An updated version of the game has been produced by Restoration Games, a company that has previously produced restored versions of other games including Stop Thief, Downforce, and Indulgence. The game reboot is called Fireball Island: The Curse of Vul-Kar and was funded by a Kickstarter campaign which was fully funded in its first hour and raised over $2.5 million in backing. There are significant changes to gameplay, with somewhat less luck and more player agency, a redesigned and expanded board, and optional expansion content.

== Expansions ==
There are five expansions created by Restoration Games for Fireball Island: The Curse of Vul-Kar.

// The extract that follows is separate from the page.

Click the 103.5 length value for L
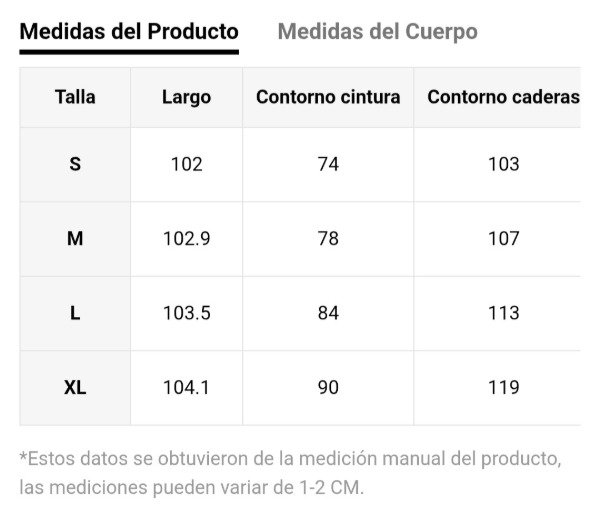The width and height of the screenshot is (600, 520). [186, 313]
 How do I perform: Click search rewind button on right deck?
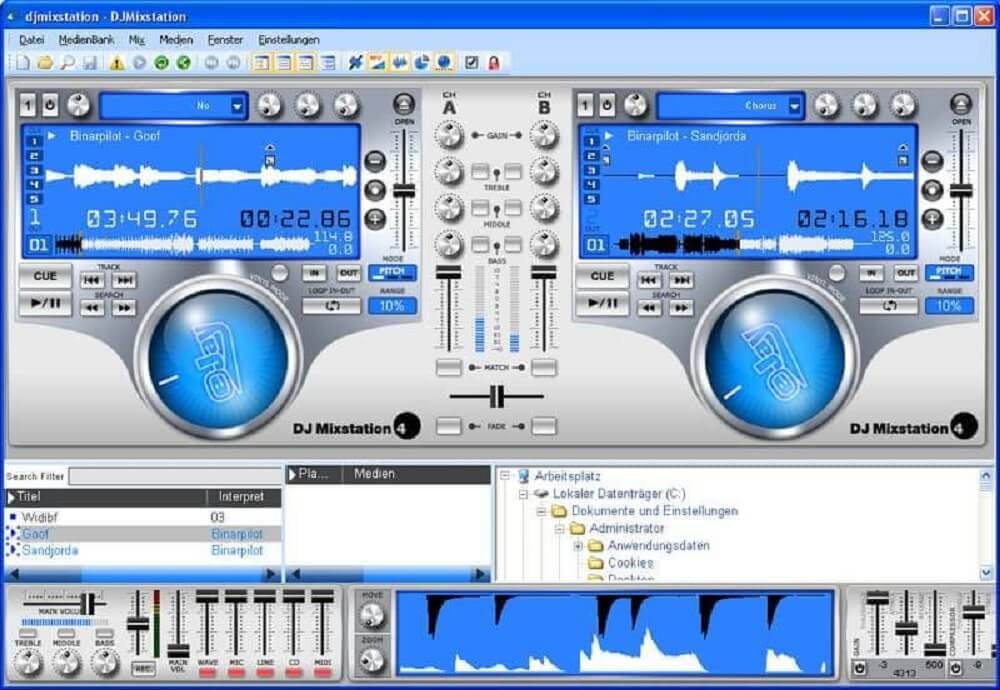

- Wreck of the Crimson Cutlass - Adds a pirate ship gameboard island. There are additional treasures to collect on this island and cannonballs which can be launched.
- Crouching Tiger Hidden Bees - Adds yellow bee marbles, a launching tiger, and honey pot treasures.
- The Last Adventurer - Adds green snake marbles, a 5th player, and an idol treasure.
- Treasure Trove - Adds a full deck of cards, for up to four mini-expansions. Additional cards include Injury, Hangry, Legendary Artifacts, and Bonus Souvenirs.
- Spider Springs - Adds a new section of the gameboard that attaches to the main island with a spider launcher and submarine escape route.

== Goliath Games ==
In 2021, Restoration Games partnered with Goliath Games to produce a smaller, Target-exclusive version called Fireball Island: Race to Adventure. This version has a smaller game board, smaller marbles, and less treasures to make for quicker gameplay. The expansions released by Restoration Games are not compatible with Race to Adventure, only with The Curse of Vul-Kar.